John Hamilton the British Consul from The embassy in Cairo will also be hosting a meet and greet event in El Gouna at Puddleduck Restaurant, for any of those Brits who are unable to make to Hurghada. The time for this will be confirmed later today but is expected to be between 2pm and 5pm on Wednesday 21st May.


----------



## Gounie (Jan 27, 2011)

Thanks for the information about El Gouna. I won't be able to attend as we are busy with Earth Week events and that day is a trip to the El Gouna Recycling Plant, Farm, Water Treatment Plant, and plant a tree at the Fish Farm!

If they would like to attend they are very welcome. Bus departs from the Shuttle Bus Station in Downtown El Gouna at 08.45am. They could leave the tour when they have to and get to Puddleduck for 2pm.


----------



## Helen Ellis (Aug 9, 2008)

Gounie said:


> Thanks for the information about El Gouna. I won't be able to attend as we are busy with Earth Week events and that day is a trip to the El Gouna Recycling Plant, Farm, Water Treatment Plant, and plant a tree at the Fish Farm!
> 
> If they would like to attend they are very welcome. Bus departs from the Shuttle Bus Station in Downtown El Gouna at 08.45am. They could leave the tour when they have to and get to Puddleduck for 2pm.


I'd love to see the recycling plant etc but either at weekend or in school hols. Do you know if this is possible.


----------



## Gounie (Jan 27, 2011)

I'm sure it is. Mark Michell is the manager of the recycling plant. You can call him or email him to arrange a tour. Would be good to get a group together. There is also a lovely little shop where they make carvings out of all the wood, and rag rugs. So cheap too.

[email protected]
01227411132


----------



## Helen Ellis (Aug 9, 2008)

Gounie said:


> I'm sure it is. Mark Michell is the manager of the recycling plant. You can call him or email him to arrange a tour. Would be good to get a group together. There is also a lovely little shop where they make carvings out of all the wood, and rag rugs. So cheap too.
> 
> [email protected]
> 01227411132



Thanks, number saved.


----------



## Eco-Mariner (Jan 26, 2011)

By all accounts the Consul and his buddies couldn't be bothered with issues yesterday. They only want an easy life with talks on visa applications while having a free holiday.


----------



## hurghadapat (Mar 26, 2010)

Eco-Mariner said:


> By all accounts the Consul and his buddies couldn't be bothered with issues yesterday. They only want an easy life with talks on visa applications while having a free holiday.

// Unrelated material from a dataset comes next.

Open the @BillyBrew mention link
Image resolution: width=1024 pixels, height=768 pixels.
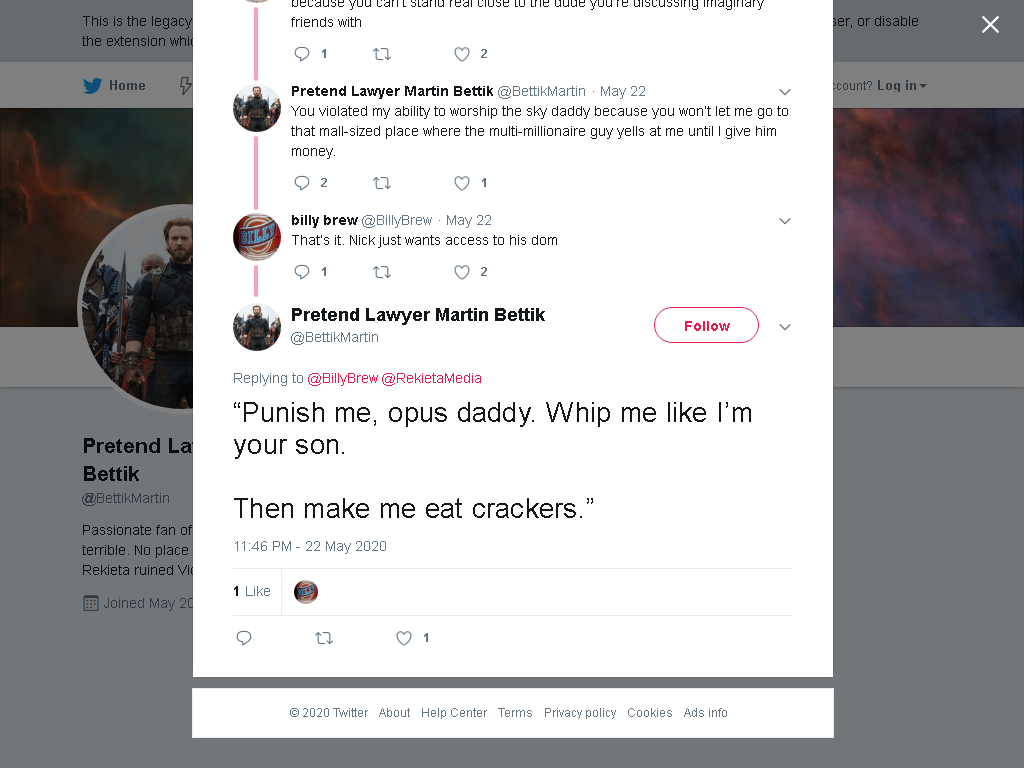tap(343, 378)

Lol....nothing new there then is there


----------



## Helen Ellis (Aug 9, 2008)

Yeah it was a bit of a let down, not sure what I was expecting but was a bit pointless really. Nice social event though as quite a few of us turned out, a chance to catch up with people I haven't seen for a while. 
What was discussed was that if we want to renew our passports it isn't going to happen here, and as I don't like the idea of not having a valid travel document when overseas I will be flying to UK to renew mine. 
A few people asked about British citizenship for children, spouses etc so maybe that was worthwhile for them.


----------